Curtarsa ya siente el impacto de la crisis

La situación de la firma de Jáuregui forma parte de un panorama que se repite en todo el país entre las empresas del rubro.

“Lo que nos salva en parte es que no tenemos la fase de terminación, de lo contrario ya hubiéramos tenido despidos masivos”, dijo el secretario general del sindicato.

La crisis mundial ya muestra sus primeras consecuencias en varios rubros productivos del país. Uno de los sectores más golpeados por la caída de las exportaciones es el curtidor. Los empresarios del sector calculan que hubo una caída del 40% en las ventas de cueros para tapicería y del 15% en calzado y marroquinería.

Esas bajas se tradujeron rápidamente en despidos masivos. Las estimaciones más pesimistas hablan de mil trabajadores que perdieron sus puestos de trabajo.

En una nota publicada esta semana por el diario El Cronista Comercial, se especifica que las curtiembres dejaron de retirar materia prima de los frigoríficos, por el simple hecho de no tener dónde colocar los cueros curtidos.

Ese dato fue difundido por la Cámara de Frigoríficos Fifra, y ratificado por el titular de la Cámara de Frigoríficos de Santa Fe (Cafrisa), Jorge Torelli. En declaraciones a ese medio, indicó que “esta semana, no se les retirarán los cueros frescos a más del 20% de las industrias socias”.

En Luján, el presente de la curtiembre Curtarsa es algo mejor, aunque el impacto negativo se hizo notar y podría incrementarse en las próximas semanas. Antes del descalabro económico, la empresa radicada en la localidad de Jáuregui producía alrededor de 6 mil cueros diarios sobre una capacidad productiva de 10 mil. En la actualidad, ese número se redujo a menos de la mitad.

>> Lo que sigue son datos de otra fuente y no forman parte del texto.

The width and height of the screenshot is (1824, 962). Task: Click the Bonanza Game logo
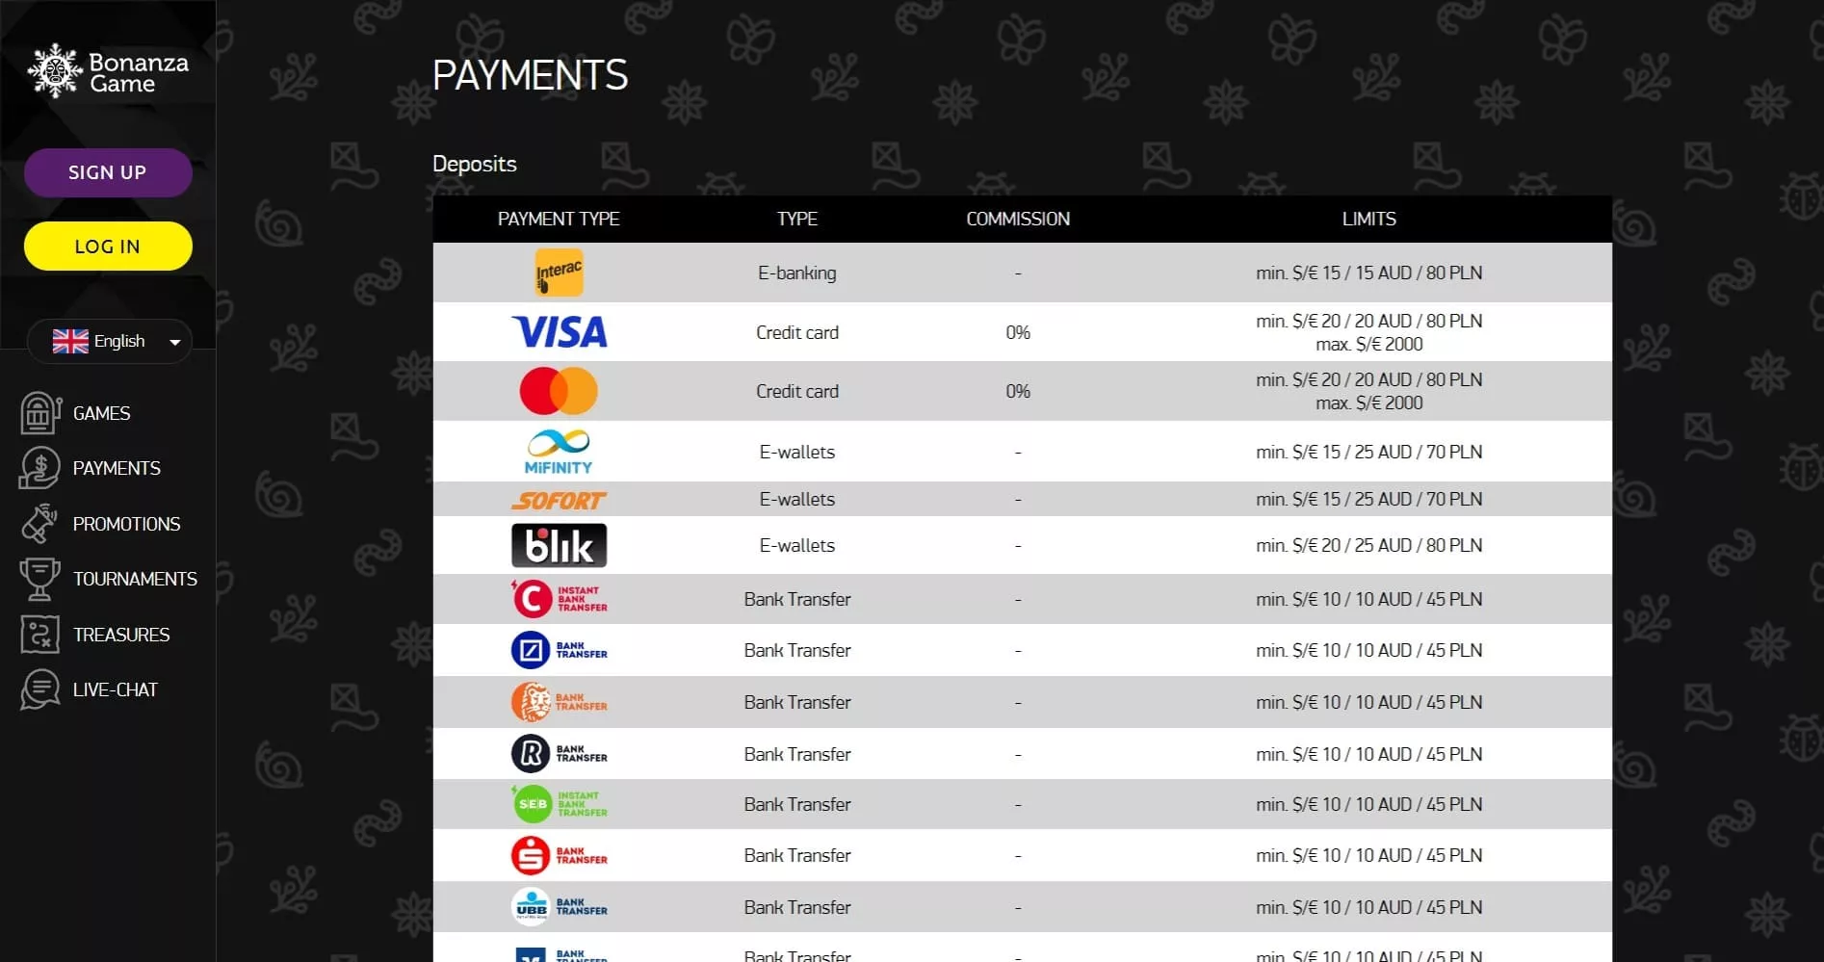click(x=108, y=72)
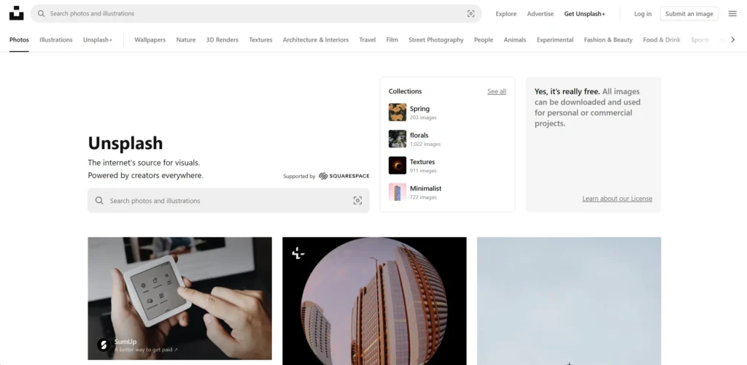Click the visual search icon in hero search box

[x=357, y=201]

En diálogo con este bisemanario, el secretario general del Sindicato Obrero de la Industria del Cuero, seccional Jáuregui, adelantó que “en las próximas semanas podría haber novedades. Por ahora los puestos de trabajo se mantienen, aunque no hay mucho trabajo”.

Claudio Martínez consideró que “la situación es crítica, ya que podés producir cueros pero te terminás sentando arriba porque no valen nada”.

Con ese panorama, los primeros fusibles en saltar fueron los empleados de agencia. En Curtarsa, la espada de Damocles ahora pende sobre las cabezas de los trabajadores contratados.

“Es un problema muy grave porque ha afectado a todas las automotrices y curtiembres. Pueden llegar a dar vacaciones e incluso a suspender algún turno. En todo el país tenemos cerca de mil despedidos. A nosotros lo que nos salva en parte es que no tenemos la fase de terminación, de lo contrario ya hubiéramos tenido despidos masivos”, expresó Martínez.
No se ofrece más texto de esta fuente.